Download multiple forecasts

Note: Downloading multiple forecasts is currently available only to users with Zoltar accounts.

Note: As mentioned at Jobs, downloading a forecast is done in a separate worker process because it may take more than a handful of seconds to run. Thus the workflow is based on that (see Job workflow for details).

Forecasts are downloaded by executing a forecast query by either a) Zoltar API using the Zoltar libraries, or b) via a simple web UI form (shown below). In both cases you need to follow these steps:

  1. Decide the data of interest (i.e., models, units, targets, timezeros, and prediction types).
  2. Submit the query to get a Job ID.
  3. Poll the resulting Job until it succeeds (see Check a job's status).
  4. Download the job's data (see Download a job's data).
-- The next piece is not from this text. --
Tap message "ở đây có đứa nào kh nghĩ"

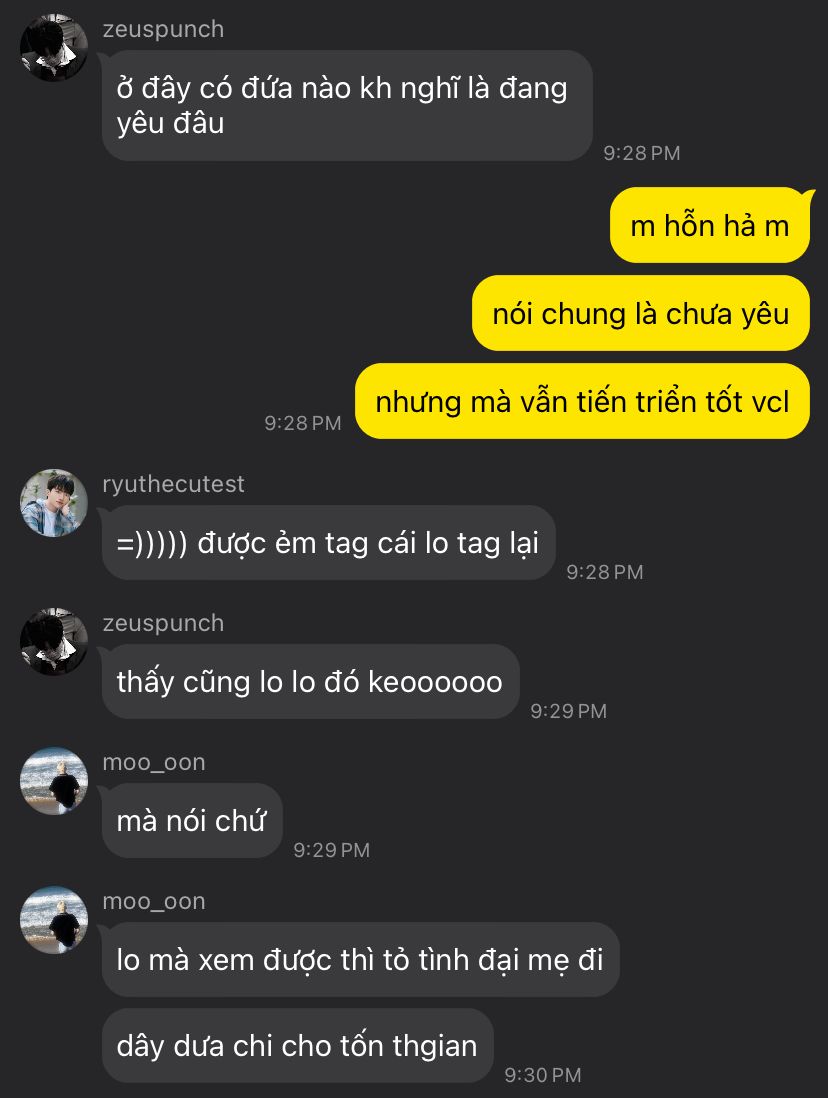pos(347,105)
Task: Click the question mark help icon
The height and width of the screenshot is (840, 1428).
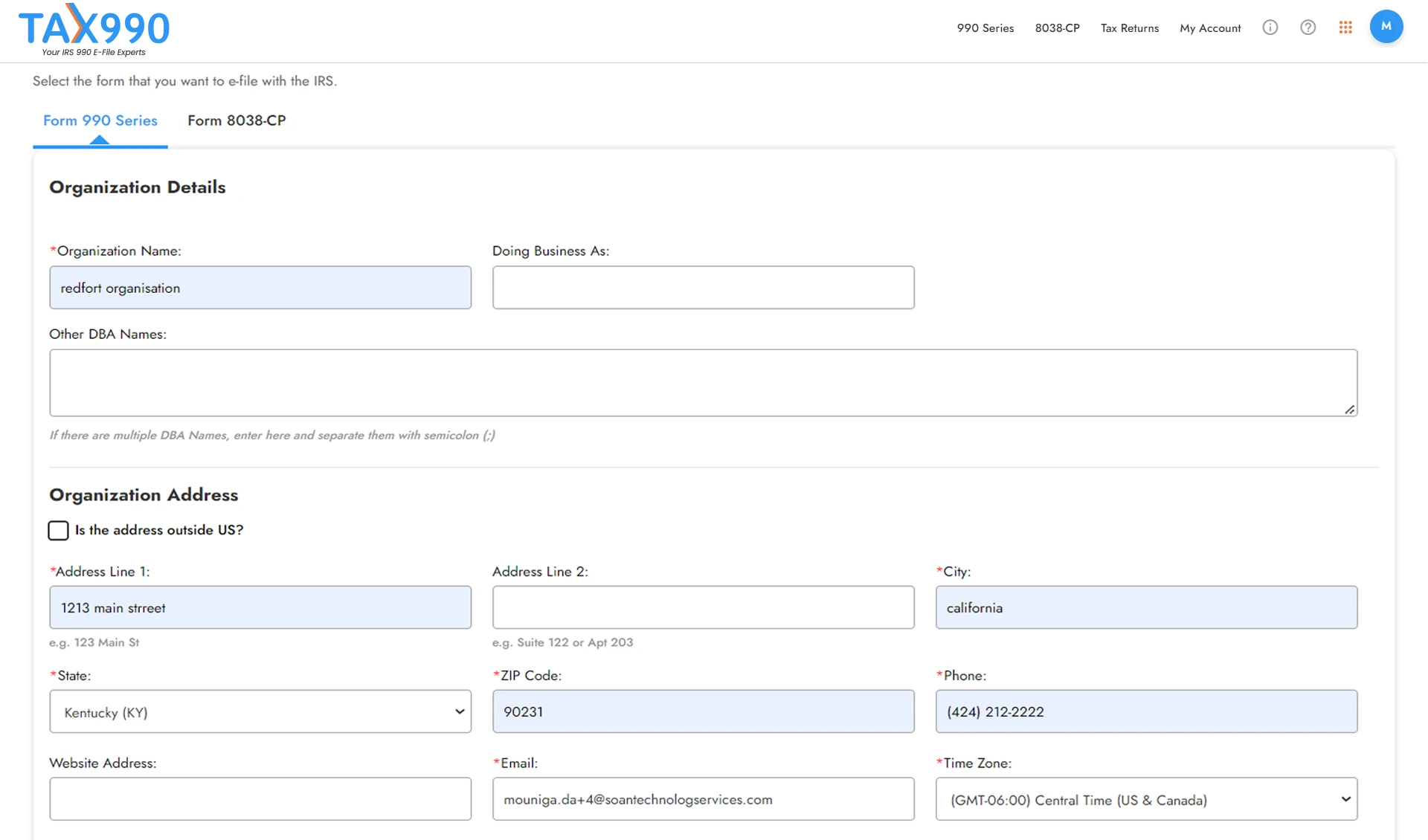Action: click(1307, 27)
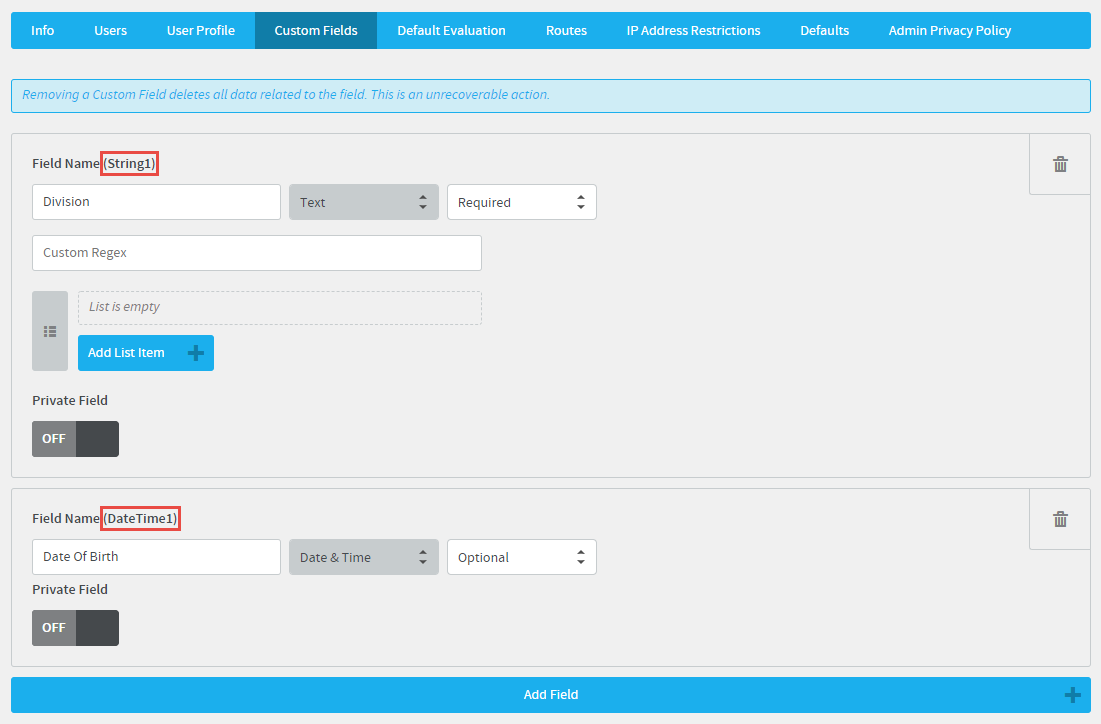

The format is described at Forecast data format (CSV).

Download forecasts via the web UI

To download forecast data via the web UI:

  1. Go to the project detail page whose models contain the forecasts.
  2. Click the "Download" button to the right of "Forecasts" in the Features section at the page's top.
  3. On the "Edit Forecast Query" page that shows, enter your query and then click "Submit" (see the screen shot below).
  4. Poll the resulting Job until it succeeds (see Check a job's status).
  5. Download the job's data (see Download a job's data).
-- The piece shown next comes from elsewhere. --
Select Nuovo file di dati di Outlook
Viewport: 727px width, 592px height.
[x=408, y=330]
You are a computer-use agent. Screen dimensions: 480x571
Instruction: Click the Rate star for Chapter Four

Here's an example of the Edit Forecast Query page:

Query forecasts page

Download the Zoltar database for local use [BETA]

Zoltar along with Zoltpy supports downloading the Zoltar database itself as an sqlite3 database file for local querying. (We call this a "bulk" download.) This beta feature was developed for programs that need to perform too many forecast queries to go through the server.

Note: This feature is an admin-level one that does not have a convenient web service interface. Please contact us if you'd like to use this feature.

There are three overall steps to use the feature and each step has a corresponding command line program. Following are the details.

1) [server] Dump/export a selected portion of the Zoltar database to zipped CSV files.

Run the program utils/bulk_data_dump.py to create a zipped archive of CSV files that can be loaded into an sqlite3 database file (step 2). This program takes three args:

  • project_name: the name of an existing Project to dump data from
  • query_file: a JSON file that specifies the initial filtering to do when dumping the database. This is an object that filters the dump. it is the same as the query arg to query_forecasts_for_project() except that 'types' and 'as_of' are disallowed. i.e., what's allowed is: 'models', 'units', 'targets', and 'timezeros'.
  • output_dir: where to save the zip file that contains the dumped CSV files

Once you've run this program you can share the outputted zip file with bulk data users, who will run steps 2 and 3 on their local machines.

Note: The dump program limits the number of PredictionElement table rows to MAX_NUM_PRED_ELES (currently two million). You may need to increase this depending on the initial filtering query.

2) [zoltpy] Load those files into a local sqlite3 database file.

The program cli/bulk_data_load.py loads the CSV files created in step #1 into a new sqlite database file. It takes these args:

  • zip_file: the zip file as created by the dump program
  • sqlite_file: sqlite file to save to. must not exist

3) [zoltpy] Run forecast queries against that file.

Finally, you can query the sqlite3 file using the cli/bulk_data_query.py command:

  • sqlite_file: the sqlite database file as created by bulk_data_load_app()
  • query_file: a JSON file that contains the query, as documented at forecast query format
  • csv_file: where to save the CSV file to. NB: OVERWRITTEN if exists. The format is documented at Forecast data format (CSV).